Laiklik, türban ve Kürt sorunları da çözülüyor
Eskiden Türkiye diye anılan ülke, 6. Filonun moral geceleri ihalesini alarak, dünya piyasalarını altüst etmenin ötesinde, laiklik ve türban sorunlarını da kökten çözmüştü. BDP Genel Başkanı Selahattin Demirtaş’ın da 2012 yılı için öngördüğü üzere, 6. Filo sayesinde Türk ve Kürt herkes eşit muameleye kavuşmuştu.
Ülke nurlu ufuklara uçuyordu.
Asma yapraklı heykel açılımı
Bu sırada yeni bir sektör çıktı; hatta patlama yaptı. Vinç fabrikaları kuruluyor ve durmadan vinç üretiyordu. Ülkedeki militarist heykeller birer birer devriliyor, yerlerine 6. Filo askerlerinin silahlı heykelleri dikiliyordu. Ülke ahlakına bir zarar gelmesin diye, askerlerin silahları asma yapraklarıyla örtülmüştü.

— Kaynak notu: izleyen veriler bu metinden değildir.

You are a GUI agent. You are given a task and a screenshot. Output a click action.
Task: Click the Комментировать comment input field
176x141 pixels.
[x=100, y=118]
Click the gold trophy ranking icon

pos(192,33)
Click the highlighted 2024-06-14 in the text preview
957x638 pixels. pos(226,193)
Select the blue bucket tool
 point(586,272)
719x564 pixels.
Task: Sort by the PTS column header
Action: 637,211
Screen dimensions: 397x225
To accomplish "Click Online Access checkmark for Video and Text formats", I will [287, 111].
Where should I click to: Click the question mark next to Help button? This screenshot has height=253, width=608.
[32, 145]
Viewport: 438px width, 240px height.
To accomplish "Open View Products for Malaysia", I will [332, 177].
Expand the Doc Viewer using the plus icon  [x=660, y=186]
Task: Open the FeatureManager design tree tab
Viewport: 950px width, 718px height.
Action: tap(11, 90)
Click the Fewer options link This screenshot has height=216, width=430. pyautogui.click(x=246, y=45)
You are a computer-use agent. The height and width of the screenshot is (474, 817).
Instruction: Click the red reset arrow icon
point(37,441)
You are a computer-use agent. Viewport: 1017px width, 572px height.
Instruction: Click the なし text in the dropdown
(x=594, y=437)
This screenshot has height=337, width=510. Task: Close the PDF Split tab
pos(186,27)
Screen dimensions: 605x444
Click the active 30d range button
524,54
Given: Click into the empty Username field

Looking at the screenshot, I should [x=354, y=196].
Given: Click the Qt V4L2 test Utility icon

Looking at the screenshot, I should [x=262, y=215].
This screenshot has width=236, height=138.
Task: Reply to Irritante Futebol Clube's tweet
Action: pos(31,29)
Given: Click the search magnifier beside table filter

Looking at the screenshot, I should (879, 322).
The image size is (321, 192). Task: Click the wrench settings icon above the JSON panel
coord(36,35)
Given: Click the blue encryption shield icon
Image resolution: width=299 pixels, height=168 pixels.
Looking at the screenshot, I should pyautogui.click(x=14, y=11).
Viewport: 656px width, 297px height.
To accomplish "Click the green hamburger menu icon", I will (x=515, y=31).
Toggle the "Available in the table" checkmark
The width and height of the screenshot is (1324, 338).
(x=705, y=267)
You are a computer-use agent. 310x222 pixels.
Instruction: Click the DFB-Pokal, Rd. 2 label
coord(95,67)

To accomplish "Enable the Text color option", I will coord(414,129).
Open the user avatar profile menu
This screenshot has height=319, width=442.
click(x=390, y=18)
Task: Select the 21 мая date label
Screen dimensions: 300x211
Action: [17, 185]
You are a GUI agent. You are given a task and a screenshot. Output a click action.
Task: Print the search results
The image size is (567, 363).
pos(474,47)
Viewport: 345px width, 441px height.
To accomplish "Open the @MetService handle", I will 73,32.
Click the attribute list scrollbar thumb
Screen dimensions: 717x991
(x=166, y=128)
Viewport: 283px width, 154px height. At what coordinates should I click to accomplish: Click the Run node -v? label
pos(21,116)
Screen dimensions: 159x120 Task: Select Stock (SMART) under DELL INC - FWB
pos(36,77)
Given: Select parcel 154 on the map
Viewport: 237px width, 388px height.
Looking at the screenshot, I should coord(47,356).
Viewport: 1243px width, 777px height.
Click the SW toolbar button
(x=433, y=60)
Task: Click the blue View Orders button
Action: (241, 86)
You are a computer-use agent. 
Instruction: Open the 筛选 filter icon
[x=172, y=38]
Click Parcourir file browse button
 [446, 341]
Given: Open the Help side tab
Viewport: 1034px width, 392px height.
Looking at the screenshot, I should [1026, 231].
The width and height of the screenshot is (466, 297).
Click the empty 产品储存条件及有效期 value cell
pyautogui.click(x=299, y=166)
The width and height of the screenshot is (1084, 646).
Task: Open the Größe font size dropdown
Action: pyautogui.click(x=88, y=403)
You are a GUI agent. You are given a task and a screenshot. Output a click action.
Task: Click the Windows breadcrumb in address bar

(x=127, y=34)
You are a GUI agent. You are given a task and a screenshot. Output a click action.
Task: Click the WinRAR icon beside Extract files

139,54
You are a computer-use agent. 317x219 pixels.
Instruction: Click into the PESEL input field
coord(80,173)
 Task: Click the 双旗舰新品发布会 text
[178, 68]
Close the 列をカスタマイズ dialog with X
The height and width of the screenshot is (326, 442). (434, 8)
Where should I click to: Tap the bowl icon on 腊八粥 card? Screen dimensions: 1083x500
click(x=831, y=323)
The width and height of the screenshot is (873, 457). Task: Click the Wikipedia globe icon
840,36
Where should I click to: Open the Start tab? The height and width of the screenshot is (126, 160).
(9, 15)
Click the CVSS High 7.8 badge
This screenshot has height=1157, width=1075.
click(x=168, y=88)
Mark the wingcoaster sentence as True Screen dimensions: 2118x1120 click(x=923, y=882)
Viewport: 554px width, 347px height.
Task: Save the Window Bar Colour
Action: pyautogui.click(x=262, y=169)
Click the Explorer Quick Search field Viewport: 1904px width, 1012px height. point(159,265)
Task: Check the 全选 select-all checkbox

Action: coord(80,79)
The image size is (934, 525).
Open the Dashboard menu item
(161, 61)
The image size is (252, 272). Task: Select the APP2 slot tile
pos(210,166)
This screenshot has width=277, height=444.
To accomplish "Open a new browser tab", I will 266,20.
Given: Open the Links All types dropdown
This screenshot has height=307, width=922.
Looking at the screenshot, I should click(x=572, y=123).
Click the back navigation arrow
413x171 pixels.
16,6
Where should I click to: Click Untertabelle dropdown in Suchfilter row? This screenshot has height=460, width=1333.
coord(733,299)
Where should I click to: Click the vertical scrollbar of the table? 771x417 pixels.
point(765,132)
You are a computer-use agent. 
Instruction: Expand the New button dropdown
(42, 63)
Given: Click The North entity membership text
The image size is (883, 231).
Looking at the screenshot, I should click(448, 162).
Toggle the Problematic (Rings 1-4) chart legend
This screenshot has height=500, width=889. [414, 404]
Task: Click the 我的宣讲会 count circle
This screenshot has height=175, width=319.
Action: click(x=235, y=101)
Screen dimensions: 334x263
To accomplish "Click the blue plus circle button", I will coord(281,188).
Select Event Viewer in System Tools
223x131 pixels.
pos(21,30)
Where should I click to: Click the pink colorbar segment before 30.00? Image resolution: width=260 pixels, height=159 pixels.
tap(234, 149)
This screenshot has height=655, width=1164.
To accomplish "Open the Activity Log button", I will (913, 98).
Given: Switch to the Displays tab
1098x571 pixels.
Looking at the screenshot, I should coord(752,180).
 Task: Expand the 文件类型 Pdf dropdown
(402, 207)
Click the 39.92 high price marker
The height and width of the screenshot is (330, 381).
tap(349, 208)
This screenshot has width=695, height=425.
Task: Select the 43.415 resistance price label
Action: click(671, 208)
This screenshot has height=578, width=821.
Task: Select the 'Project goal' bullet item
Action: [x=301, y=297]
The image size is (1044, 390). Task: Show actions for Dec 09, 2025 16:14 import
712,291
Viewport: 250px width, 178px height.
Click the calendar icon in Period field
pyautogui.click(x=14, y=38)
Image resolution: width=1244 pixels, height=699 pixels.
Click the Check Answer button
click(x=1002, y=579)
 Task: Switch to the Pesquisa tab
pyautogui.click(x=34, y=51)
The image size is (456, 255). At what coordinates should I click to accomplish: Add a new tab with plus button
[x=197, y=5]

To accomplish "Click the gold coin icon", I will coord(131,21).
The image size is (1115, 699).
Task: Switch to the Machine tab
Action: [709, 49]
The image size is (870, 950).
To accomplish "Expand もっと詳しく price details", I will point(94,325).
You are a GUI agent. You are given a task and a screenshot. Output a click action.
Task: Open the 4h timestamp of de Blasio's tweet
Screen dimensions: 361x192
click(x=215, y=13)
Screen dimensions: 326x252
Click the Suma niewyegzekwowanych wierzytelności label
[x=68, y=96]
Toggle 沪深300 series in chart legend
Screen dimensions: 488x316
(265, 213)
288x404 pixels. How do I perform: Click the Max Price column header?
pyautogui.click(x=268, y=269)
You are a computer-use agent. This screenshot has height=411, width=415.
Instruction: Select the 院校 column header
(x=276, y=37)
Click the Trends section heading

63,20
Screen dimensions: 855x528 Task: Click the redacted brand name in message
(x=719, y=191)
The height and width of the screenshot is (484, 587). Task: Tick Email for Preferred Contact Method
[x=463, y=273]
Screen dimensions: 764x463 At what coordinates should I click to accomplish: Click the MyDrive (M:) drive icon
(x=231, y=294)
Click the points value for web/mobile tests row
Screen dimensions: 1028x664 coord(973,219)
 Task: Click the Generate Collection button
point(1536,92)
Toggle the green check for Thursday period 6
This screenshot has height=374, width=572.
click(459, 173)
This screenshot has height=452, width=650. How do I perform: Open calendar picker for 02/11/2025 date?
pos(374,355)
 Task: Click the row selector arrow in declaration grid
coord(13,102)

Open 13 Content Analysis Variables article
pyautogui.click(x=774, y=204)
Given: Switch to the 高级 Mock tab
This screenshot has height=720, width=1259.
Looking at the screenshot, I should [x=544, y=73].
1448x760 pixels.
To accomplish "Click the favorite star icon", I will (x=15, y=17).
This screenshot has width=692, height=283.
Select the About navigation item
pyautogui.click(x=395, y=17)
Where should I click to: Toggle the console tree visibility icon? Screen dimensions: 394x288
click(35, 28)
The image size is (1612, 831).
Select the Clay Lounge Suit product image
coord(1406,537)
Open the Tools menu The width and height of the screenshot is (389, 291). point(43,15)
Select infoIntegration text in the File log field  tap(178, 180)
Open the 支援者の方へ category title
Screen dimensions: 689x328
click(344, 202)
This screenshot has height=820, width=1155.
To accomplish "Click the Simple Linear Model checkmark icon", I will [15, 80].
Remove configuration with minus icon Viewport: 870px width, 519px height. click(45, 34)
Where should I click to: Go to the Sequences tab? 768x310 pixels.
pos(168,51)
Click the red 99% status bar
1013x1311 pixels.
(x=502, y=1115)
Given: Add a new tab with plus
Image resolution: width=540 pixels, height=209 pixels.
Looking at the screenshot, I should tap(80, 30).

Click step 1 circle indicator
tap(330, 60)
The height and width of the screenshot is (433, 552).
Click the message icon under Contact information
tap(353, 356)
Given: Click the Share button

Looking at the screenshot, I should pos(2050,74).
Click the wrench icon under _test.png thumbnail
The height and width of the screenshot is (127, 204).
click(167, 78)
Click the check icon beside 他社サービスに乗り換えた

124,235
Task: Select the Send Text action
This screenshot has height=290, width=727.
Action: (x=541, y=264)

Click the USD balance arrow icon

Heykellerin açılış törenlerinde halk, BOP Eşbaşkanını çılgınca alkışlıyordu. Törenlere katılmak isteyen TGB üyelerinin gözaltına alınması sayesinde huzur ve emniyet yerindeydi.
“Süngümüz” şiirleri özgürce okunuyor
BOP Eşbaşkanı heykellerin üzerindeki kırmızı perdeyi kaldırırken “Süngümüz 6. Filo erlerinin süngüsüdür” diye o meşhur şiiri okuyordu.
Ülke o kadar özgürdü ki, kimse bu şiir yüzünden O’nu hapse atmadı. Çünkü HSYK, yoğun çalışmalar sonucu yargı sistemini 6. Filonun kucağına oturtmuştu ve adalet cihazı okyanus enerjisi ile tıkır tıkır işliyordu.
Özgür ve korkusuz yaşam
Basın özgürlüğüne gelince: Altan kardeşler, “Gördünüz mü dış dinamiği, ülkeyi militarizmden ve darbe tehlikesinden nasıl kurtardı. “Vatanı kız memesine satacağız” demiştik, artık yalnız vatanı değil, kız memesini de satıyoruz.” diye ülke ekonomisindeki gelişmeler konusunda halkı aydınlatıyorlardı.
Özgürlük almış yürümüştü. Yasaklar kalkmıştı. Herkes niyet tutuyor ve 6. Filo heykellerine çaput bağlıyordu. Artık korkulacak ve utanılacak hiçbir şey kalmamıştı.